*WHAT TO PRODUCE:*
The entries below must be retyped in full. Keep every word the same.

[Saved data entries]
◆ ◆ ◆ ◆ ◆ ◆ ◆
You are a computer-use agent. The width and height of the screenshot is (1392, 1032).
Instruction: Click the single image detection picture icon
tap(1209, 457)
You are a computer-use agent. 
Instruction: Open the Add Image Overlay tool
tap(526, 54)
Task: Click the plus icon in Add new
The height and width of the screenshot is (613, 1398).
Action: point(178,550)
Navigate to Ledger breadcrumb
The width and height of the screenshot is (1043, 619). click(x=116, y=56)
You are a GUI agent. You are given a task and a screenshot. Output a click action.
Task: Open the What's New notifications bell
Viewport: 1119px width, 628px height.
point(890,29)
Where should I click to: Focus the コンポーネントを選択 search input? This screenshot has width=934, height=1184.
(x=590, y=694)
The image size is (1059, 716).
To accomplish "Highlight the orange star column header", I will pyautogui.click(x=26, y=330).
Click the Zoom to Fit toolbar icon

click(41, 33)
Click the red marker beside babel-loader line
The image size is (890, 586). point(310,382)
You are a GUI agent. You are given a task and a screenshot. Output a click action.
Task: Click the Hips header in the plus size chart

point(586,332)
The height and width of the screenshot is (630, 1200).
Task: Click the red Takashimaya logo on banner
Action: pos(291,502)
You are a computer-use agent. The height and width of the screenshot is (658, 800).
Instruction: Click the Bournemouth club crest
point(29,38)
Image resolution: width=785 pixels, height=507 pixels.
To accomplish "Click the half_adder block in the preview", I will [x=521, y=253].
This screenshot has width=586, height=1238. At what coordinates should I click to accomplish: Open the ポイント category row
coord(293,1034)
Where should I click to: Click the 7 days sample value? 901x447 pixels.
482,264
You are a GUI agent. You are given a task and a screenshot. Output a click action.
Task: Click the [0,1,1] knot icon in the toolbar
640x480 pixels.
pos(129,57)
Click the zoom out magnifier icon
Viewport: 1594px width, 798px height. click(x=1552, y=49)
◆ ◆ ◆ ◆ ◆ ◆ ◆
*EXERCISE OUTPUT:*
You are a computer-use agent. The width and height of the screenshot is (1392, 1032).
Instruction: Click the single image detection picture icon
tap(1209, 457)
You are a computer-use agent. 
Instruction: Open the Add Image Overlay tool
tap(526, 54)
Task: Click the plus icon in Add new
The height and width of the screenshot is (613, 1398).
Action: point(178,550)
Navigate to Ledger breadcrumb
The width and height of the screenshot is (1043, 619). click(x=116, y=56)
You are a GUI agent. You are given a task and a screenshot. Output a click action.
Task: Open the What's New notifications bell
Viewport: 1119px width, 628px height.
point(890,29)
Where should I click to: Focus the コンポーネントを選択 search input? This screenshot has width=934, height=1184.
(x=590, y=694)
The image size is (1059, 716).
To accomplish "Highlight the orange star column header", I will pyautogui.click(x=26, y=330).
Click the Zoom to Fit toolbar icon

click(41, 33)
Click the red marker beside babel-loader line
The image size is (890, 586). point(310,382)
You are a GUI agent. You are given a task and a screenshot. Output a click action.
Task: Click the Hips header in the plus size chart

point(586,332)
The height and width of the screenshot is (630, 1200).
Task: Click the red Takashimaya logo on banner
Action: pos(291,502)
You are a computer-use agent. The height and width of the screenshot is (658, 800).
Instruction: Click the Bournemouth club crest
point(29,38)
Image resolution: width=785 pixels, height=507 pixels.
To accomplish "Click the half_adder block in the preview", I will [x=521, y=253].
This screenshot has width=586, height=1238. At what coordinates should I click to accomplish: Open the ポイント category row
coord(293,1034)
Where should I click to: Click the 7 days sample value? 901x447 pixels.
482,264
You are a GUI agent. You are given a task and a screenshot. Output a click action.
Task: Click the [0,1,1] knot icon in the toolbar
640x480 pixels.
pos(129,57)
Click the zoom out magnifier icon
Viewport: 1594px width, 798px height. click(x=1552, y=49)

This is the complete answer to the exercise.